Fitch Ratings has affirmed India's Long-Term Foreign-Currency Issuer Default Rating (IDR) at 'BBB-' with a stable outlook. In its statement released on January 16, the ratings agency said, "India is poised to remain one of fastest-growing countries globally in next few years."
It also added that beyond FY24 there is "less certainty on fiscal path and trade-offs between economic growth and consolidation may become more acute."
The agency has made an upward revision to India's growth forecast for fiscal year ending March 2023, with the growth rate now seen at 6.9 percent, as compared to a forecast of 6 percent issued in May last year.
The GDP growth rate would, however, ease to 6.5 percent in fiscal year 2024-25, it said.
On investment, Fitch stated, "Investment is likely to remain a key growth driver, as the government's capex drive is likely to continue and private investment should accelerate gradually.

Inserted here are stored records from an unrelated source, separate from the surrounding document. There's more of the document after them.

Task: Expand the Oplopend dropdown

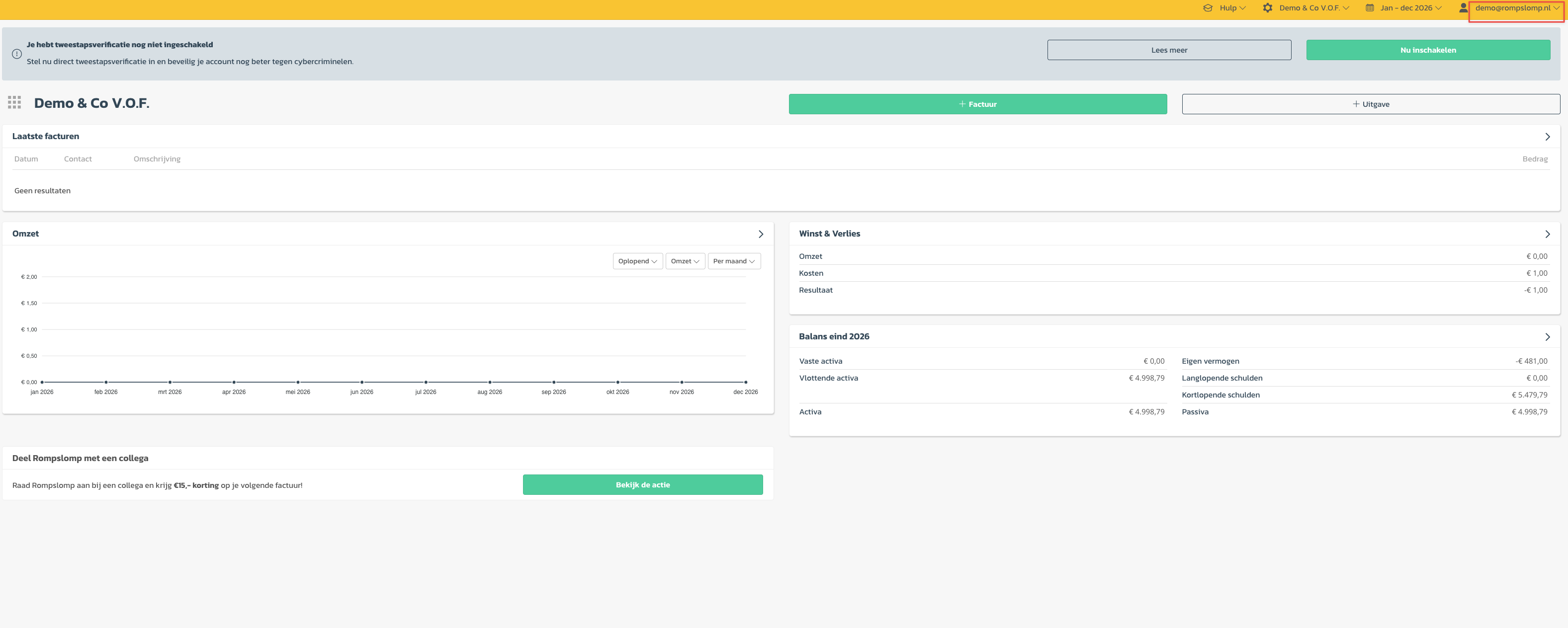Action: 637,261
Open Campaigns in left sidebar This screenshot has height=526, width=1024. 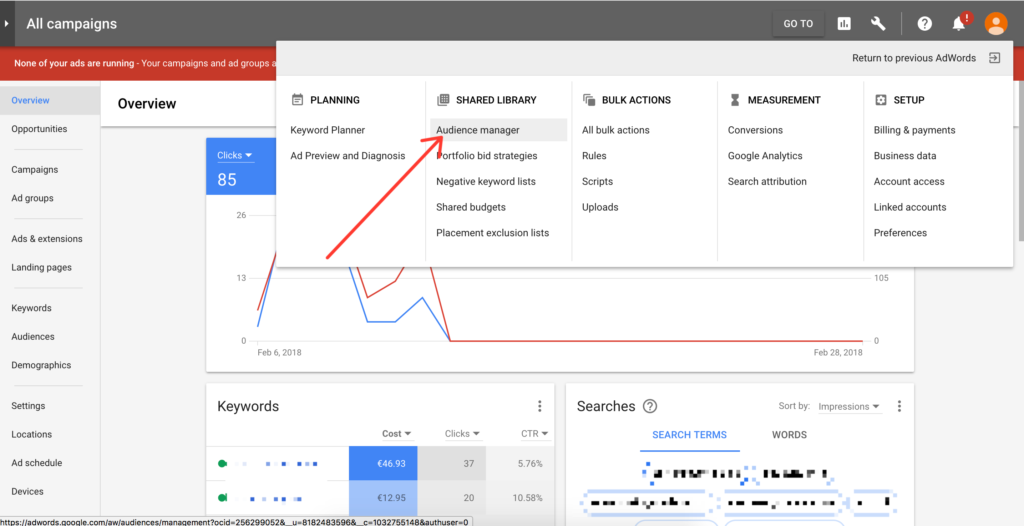click(x=35, y=170)
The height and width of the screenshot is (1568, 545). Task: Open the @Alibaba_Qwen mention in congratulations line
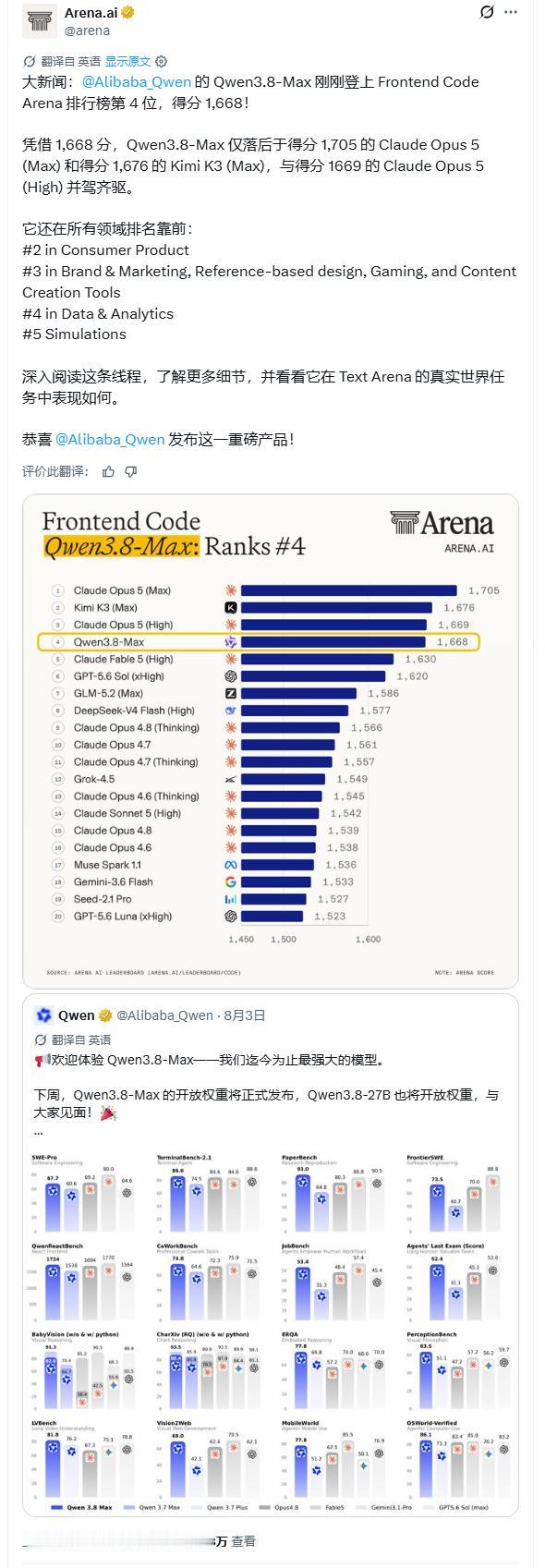(x=110, y=439)
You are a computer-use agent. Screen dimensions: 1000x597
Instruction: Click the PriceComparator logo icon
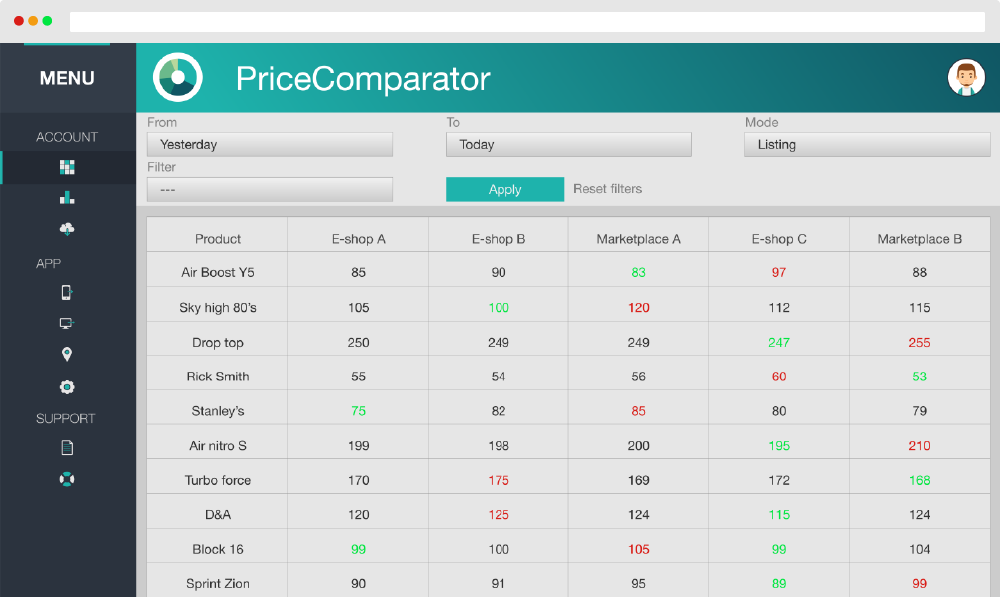click(x=177, y=77)
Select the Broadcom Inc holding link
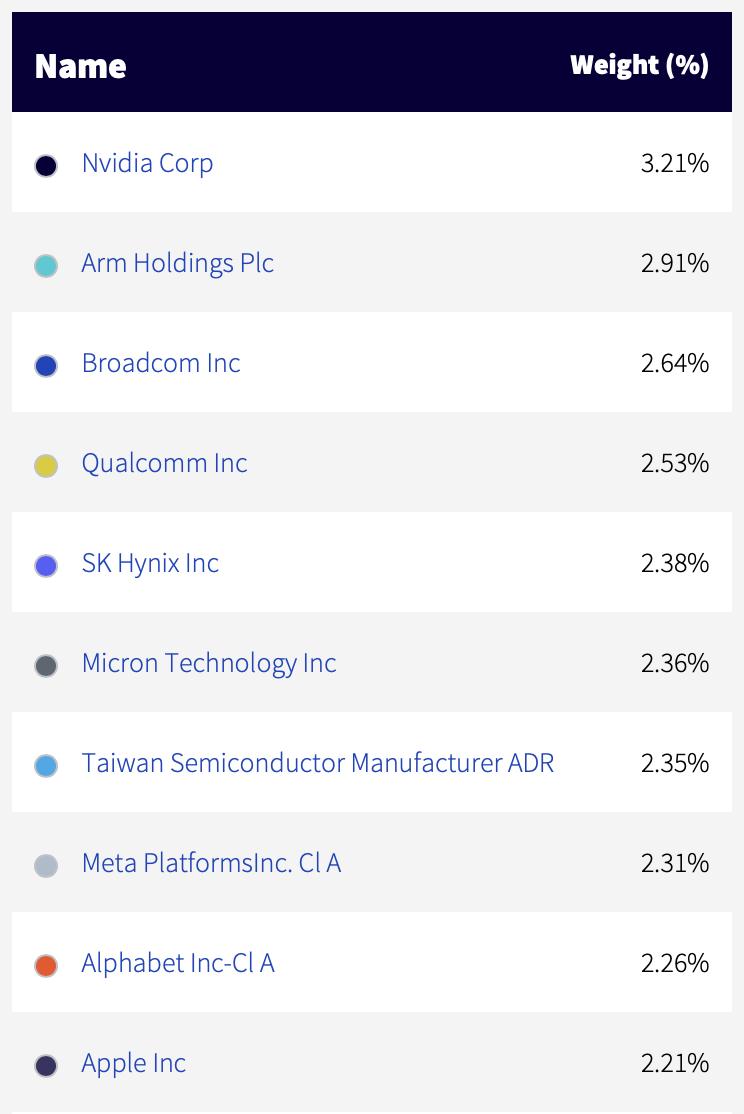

Consumption is likely to moderate further in the near term due to reduced household savings buffers."
Strong growth prospects
The improved health of bank and corporate balance sheets should pave the way for a "positive investment cycle", Fitch said, adding that sustained reforms could support and boost growth prospects, but risks may arise from an uneven implementation record.
Labour market weakness, partly reflected in low female participation, also poses a risk to the outlook, it underlined.
The agency, in its rating action commentary, also highlighted that core inflation has been contained in India. "Core inflation decelerated, reaching 3.7 percent in December from around 6 percent at end-2022, which should help anchor headline inflation. We forecast headline inflation to ease towards 4.7 percent by end-2024 from 5.7 percent in December 2023," it said.
Under this inflation outlook, Fitch expects the Reserve Bank of India (RBI) to cut its policy rate by 75 basis points in FY25.